Sample one from Kaggle

The first one is a short (18s) audio sample from a Kaggle data set. They seem to be Harvard Sentences, used in speech quality measurements. [Src]

Actual transcript:

The stale smell of old beer lingers. It takes heat to bring out the odor. A cold dip restores health and zest. A salt pickle tastes fine with ham. Tacos Al Pastor are my favorite. A zestful food is the hot-cross bun.

Sample two from a speech by Gandhi

I also wanted to test how well these two software do with non-native English accents. For this, I picked up the audio from Mahatma Gandhi’s speech at Kingsley Hall in London, on October 1931. [wikimedia src]

Actual transcript of the first 60 seconds of the audio (reason explained later in the post):

There is an indefinable mysterious power that pervades everything. I feel it though I do not see it. It is this unseen power which makes itself felt and yet defies all proof, because it is so unlike all that I perceive through my senses. It transcends the senses. But it is possible to reason out the existence of God to a limited extent. Even in ordinary affairs we know that people do not know who rules, or why, and how He rules and yet they know that there is a power that certainly rules.

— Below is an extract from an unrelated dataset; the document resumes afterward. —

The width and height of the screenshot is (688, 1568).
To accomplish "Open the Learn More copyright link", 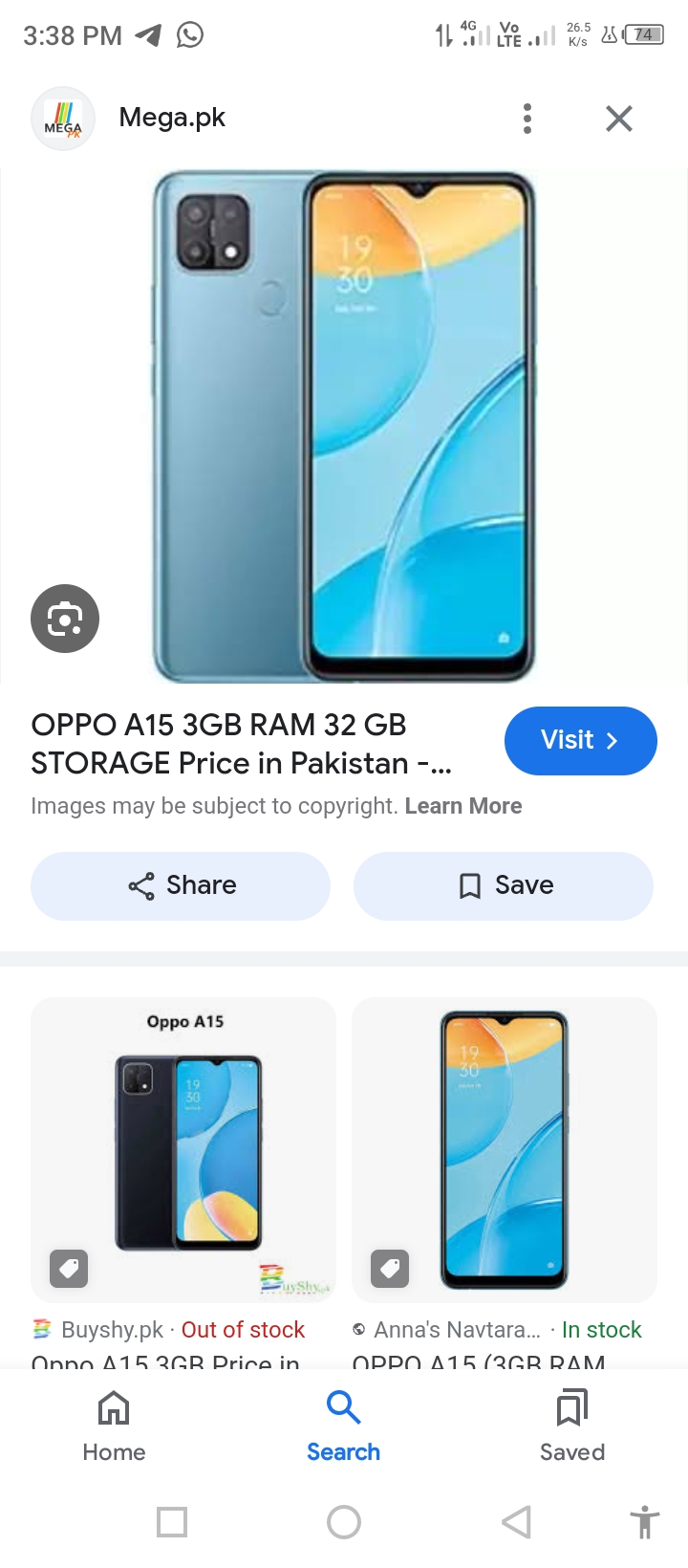I will click(x=463, y=806).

In my tour last year in Mysore I met many poor villagers and I found upon inquiry that they did not know who ruled Mysore. They [t58] simply said some [t60] God ruled it. …. (full text in the link below)

Mahatma Gandhi’s famous speech at Kingsley Hall in 1931

Prepping the audio samples

Both the apps didn’t like the mp3 format audio that I had. WAV files are universally supported. This made me convert the audio format using ffmpeg.

$ ffmpeg -i harvard.mp3 harvard.wav

But gcloud also refused to process stereo audio.

$ gcloud ml speech recognize harvard.wav  --language-code=en-US
ERROR: (gcloud.ml.speech.recognize) INVALID_ARGUMENT: Must use single channel (mono) audio, but WAV header indicates 2 channels.

So I had to convert the audio to mono adding the -ac 1 parameter to ffmpeg

ffmpeg -i harvard.mp3 -ac 1 harvard.wav

For the Gandhi speech, gcloud also asked for extra configuration for audio longer than 60 seconds.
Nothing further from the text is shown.